(Rows on where targets appear)
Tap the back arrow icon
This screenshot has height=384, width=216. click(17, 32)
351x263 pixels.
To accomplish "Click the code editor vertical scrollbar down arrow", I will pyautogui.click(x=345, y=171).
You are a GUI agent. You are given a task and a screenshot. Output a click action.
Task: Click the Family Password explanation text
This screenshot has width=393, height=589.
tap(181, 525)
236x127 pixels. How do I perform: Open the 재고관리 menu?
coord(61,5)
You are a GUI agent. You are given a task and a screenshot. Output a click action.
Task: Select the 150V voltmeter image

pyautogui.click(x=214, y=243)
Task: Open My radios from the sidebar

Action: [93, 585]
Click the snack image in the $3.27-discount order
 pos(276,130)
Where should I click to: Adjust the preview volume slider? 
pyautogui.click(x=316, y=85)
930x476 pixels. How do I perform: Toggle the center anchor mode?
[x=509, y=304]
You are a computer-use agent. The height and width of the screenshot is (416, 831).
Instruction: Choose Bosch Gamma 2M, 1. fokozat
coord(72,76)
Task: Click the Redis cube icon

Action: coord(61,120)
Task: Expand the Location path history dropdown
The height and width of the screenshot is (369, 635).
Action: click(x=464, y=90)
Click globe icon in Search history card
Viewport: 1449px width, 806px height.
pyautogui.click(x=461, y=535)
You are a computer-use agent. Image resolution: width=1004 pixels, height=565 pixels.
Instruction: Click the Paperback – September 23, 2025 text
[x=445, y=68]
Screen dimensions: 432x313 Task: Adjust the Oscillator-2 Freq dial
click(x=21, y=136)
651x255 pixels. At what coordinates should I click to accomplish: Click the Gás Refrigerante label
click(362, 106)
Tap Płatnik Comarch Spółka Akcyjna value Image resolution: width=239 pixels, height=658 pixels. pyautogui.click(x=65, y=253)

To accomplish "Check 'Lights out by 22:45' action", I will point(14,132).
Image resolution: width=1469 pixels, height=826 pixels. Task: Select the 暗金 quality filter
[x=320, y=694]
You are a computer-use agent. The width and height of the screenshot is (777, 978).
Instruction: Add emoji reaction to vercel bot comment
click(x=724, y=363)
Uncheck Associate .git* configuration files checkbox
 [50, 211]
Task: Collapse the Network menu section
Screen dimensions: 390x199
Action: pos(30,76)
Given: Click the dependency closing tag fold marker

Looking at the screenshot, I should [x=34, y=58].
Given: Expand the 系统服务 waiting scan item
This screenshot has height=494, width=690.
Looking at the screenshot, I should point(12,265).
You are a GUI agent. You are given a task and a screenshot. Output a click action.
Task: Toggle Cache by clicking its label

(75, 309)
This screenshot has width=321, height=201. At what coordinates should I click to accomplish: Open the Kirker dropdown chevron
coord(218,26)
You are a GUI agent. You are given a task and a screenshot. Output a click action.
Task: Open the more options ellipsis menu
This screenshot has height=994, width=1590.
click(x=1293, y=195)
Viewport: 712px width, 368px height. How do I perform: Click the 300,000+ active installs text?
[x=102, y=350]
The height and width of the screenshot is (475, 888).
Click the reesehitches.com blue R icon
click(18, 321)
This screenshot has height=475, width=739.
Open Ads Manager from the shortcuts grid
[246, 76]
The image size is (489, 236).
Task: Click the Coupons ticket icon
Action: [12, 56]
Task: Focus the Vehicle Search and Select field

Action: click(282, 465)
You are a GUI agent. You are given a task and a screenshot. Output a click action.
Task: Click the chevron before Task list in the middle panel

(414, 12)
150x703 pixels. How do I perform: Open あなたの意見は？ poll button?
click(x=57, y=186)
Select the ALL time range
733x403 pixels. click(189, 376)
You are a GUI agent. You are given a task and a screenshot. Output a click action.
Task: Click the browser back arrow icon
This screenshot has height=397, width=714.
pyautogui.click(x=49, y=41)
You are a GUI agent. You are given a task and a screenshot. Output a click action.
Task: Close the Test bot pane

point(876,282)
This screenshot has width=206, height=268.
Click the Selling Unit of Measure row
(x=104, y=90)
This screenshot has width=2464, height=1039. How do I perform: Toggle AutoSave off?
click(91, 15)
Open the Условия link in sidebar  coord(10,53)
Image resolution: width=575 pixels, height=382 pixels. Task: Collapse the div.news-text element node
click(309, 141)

## Problem
Copy every line above that contains the word "icon".

## Full output
Tap the back arrow icon
Task: Click the Redis cube icon
Click globe icon in Search history card
Click the reesehitches.com blue R icon
Task: Click the Coupons ticket icon
Task: Click the browser back arrow icon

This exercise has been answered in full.